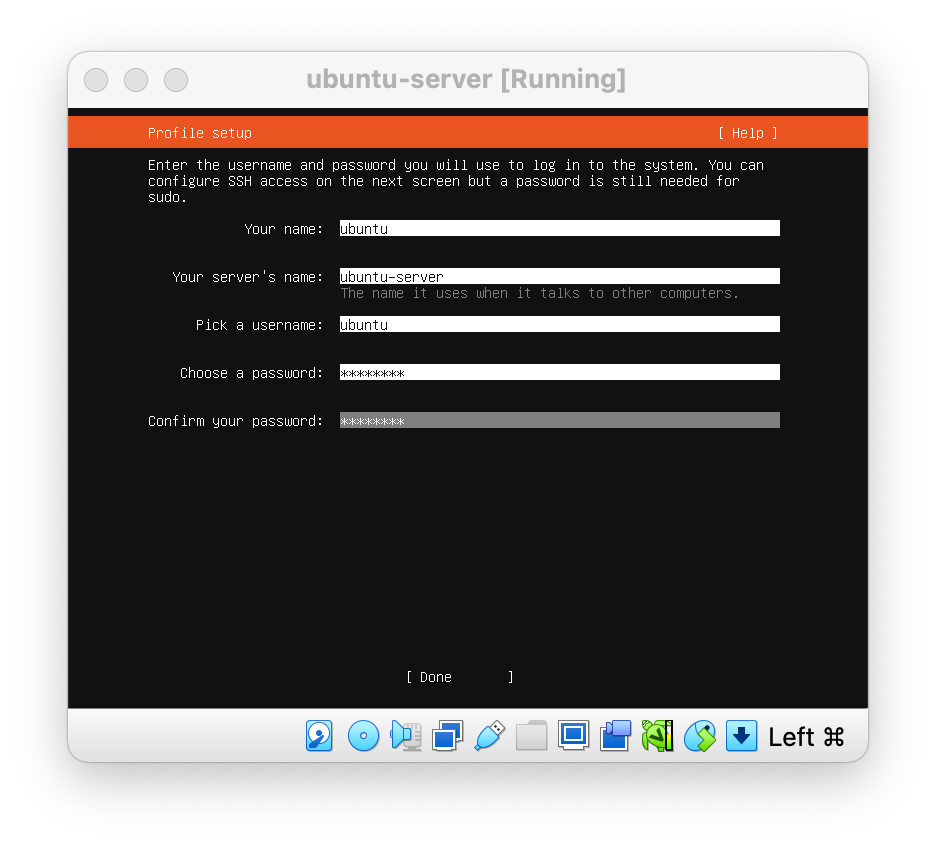Open the network adapters icon
This screenshot has width=936, height=846.
447,736
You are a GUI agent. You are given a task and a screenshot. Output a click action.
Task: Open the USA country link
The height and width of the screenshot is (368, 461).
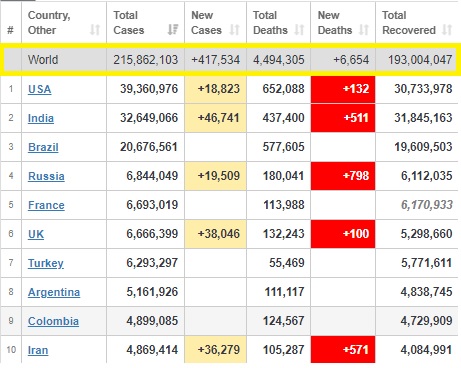(x=40, y=89)
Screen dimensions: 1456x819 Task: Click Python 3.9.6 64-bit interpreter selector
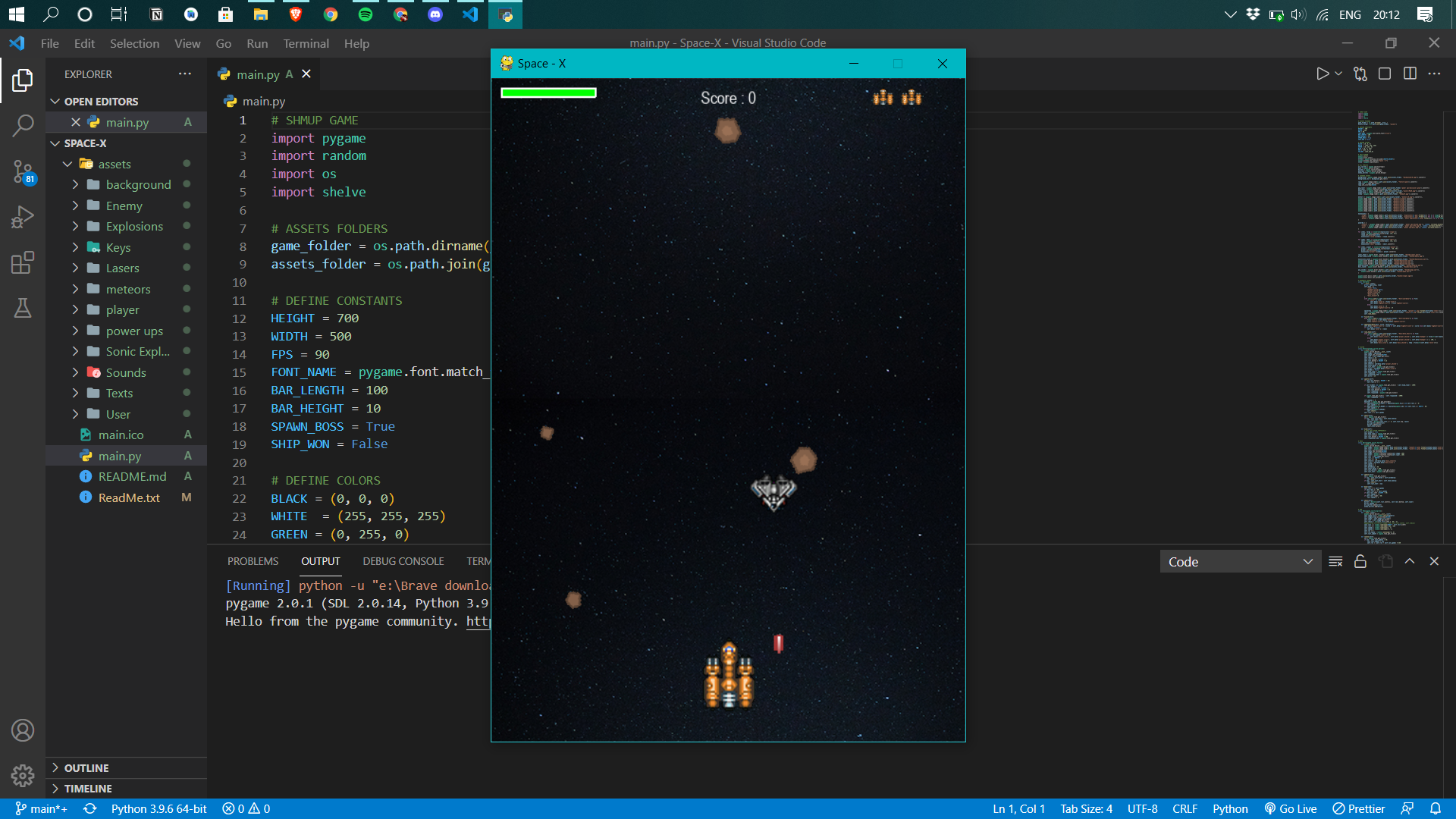tap(158, 809)
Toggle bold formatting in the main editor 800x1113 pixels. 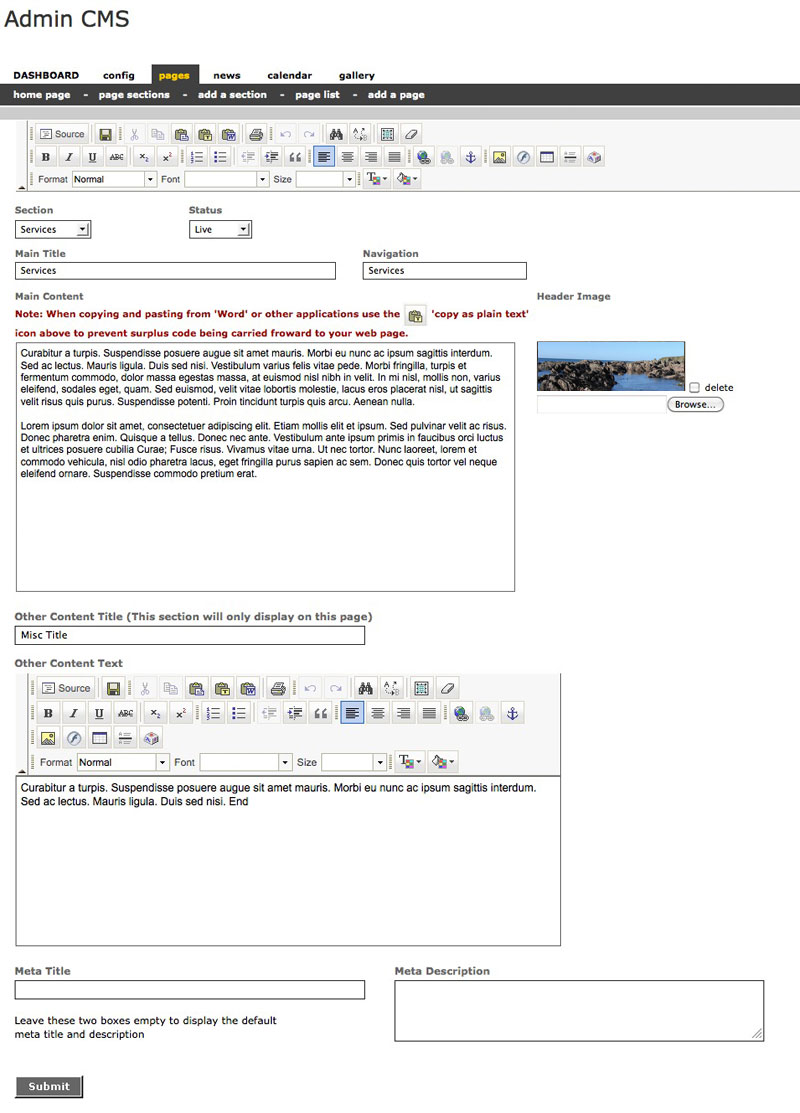tap(45, 156)
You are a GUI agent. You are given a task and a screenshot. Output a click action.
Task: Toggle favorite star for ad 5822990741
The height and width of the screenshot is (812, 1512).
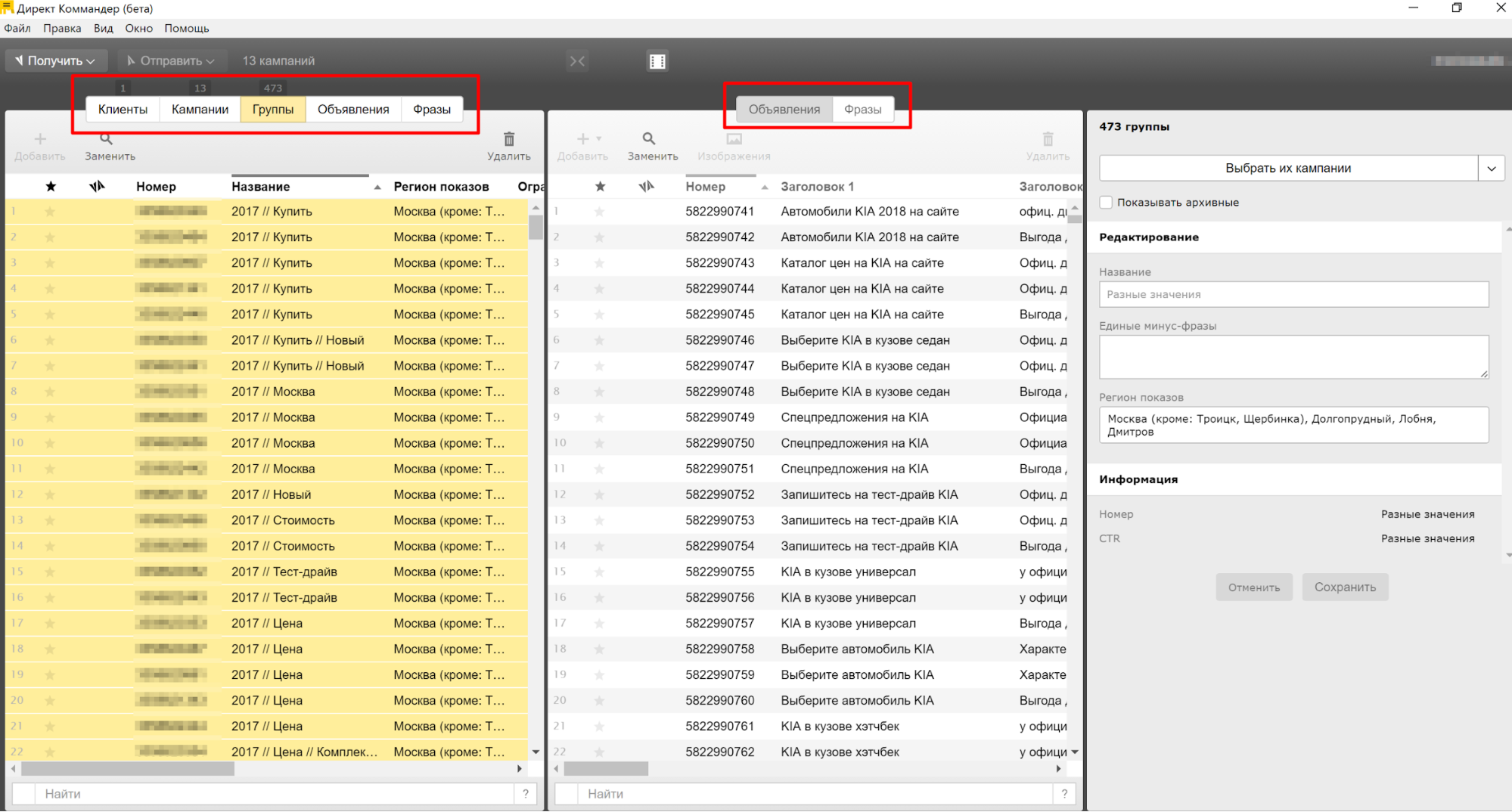599,212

- [Goal of the exercise] Please write out the rows word for word, from the first line through the line holding "(x=40, y=89)", inclusive, with the pictures left out.

- [Solved problem]
Open the network adapters icon
This screenshot has width=936, height=846.
447,736
You are a GUI agent. You are given a task and a screenshot. Output a click action.
Task: Open the USA country link
The height and width of the screenshot is (368, 461).
(x=40, y=89)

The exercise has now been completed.